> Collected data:
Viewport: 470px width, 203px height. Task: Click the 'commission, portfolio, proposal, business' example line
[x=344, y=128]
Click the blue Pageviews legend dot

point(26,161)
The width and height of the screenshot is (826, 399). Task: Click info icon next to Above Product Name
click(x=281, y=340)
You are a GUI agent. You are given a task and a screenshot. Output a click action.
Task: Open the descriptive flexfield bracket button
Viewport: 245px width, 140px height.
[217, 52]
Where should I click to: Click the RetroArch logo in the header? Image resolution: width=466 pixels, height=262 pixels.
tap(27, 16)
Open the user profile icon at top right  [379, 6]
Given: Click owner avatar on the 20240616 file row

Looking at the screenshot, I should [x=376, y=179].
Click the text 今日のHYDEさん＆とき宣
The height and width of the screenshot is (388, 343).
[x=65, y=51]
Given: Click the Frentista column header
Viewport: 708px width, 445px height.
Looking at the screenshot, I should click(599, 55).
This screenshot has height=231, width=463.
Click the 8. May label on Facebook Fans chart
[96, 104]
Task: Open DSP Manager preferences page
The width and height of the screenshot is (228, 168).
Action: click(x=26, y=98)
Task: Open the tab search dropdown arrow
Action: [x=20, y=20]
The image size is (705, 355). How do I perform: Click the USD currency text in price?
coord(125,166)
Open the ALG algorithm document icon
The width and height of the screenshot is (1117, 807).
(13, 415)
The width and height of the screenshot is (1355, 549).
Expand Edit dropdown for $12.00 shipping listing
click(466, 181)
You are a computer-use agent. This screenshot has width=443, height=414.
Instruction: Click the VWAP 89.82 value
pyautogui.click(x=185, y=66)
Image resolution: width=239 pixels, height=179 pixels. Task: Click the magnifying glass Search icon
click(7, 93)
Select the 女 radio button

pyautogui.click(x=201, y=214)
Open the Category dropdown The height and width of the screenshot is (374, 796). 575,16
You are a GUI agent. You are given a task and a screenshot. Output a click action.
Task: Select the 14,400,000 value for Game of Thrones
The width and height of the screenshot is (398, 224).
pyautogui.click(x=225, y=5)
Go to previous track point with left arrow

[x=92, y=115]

> Required work: Only the lines from the one that contains "Given: Click the Frentista column header" to the end of the entries above should be given again, exactly and in full.

> Solution to the exercise:
Given: Click the Frentista column header
Viewport: 708px width, 445px height.
Looking at the screenshot, I should click(599, 55).
This screenshot has height=231, width=463.
Click the 8. May label on Facebook Fans chart
[96, 104]
Task: Open DSP Manager preferences page
The width and height of the screenshot is (228, 168).
Action: click(x=26, y=98)
Task: Open the tab search dropdown arrow
Action: [x=20, y=20]
The image size is (705, 355). How do I perform: Click the USD currency text in price?
coord(125,166)
Open the ALG algorithm document icon
The width and height of the screenshot is (1117, 807).
(13, 415)
The width and height of the screenshot is (1355, 549).
Expand Edit dropdown for $12.00 shipping listing
click(466, 181)
You are a computer-use agent. This screenshot has width=443, height=414.
Instruction: Click the VWAP 89.82 value
pyautogui.click(x=185, y=66)
Image resolution: width=239 pixels, height=179 pixels. Task: Click the magnifying glass Search icon
click(7, 93)
Select the 女 radio button

pyautogui.click(x=201, y=214)
Open the Category dropdown The height and width of the screenshot is (374, 796). 575,16
You are a GUI agent. You are given a task and a screenshot. Output a click action.
Task: Select the 14,400,000 value for Game of Thrones
The width and height of the screenshot is (398, 224).
pyautogui.click(x=225, y=5)
Go to previous track point with left arrow

[x=92, y=115]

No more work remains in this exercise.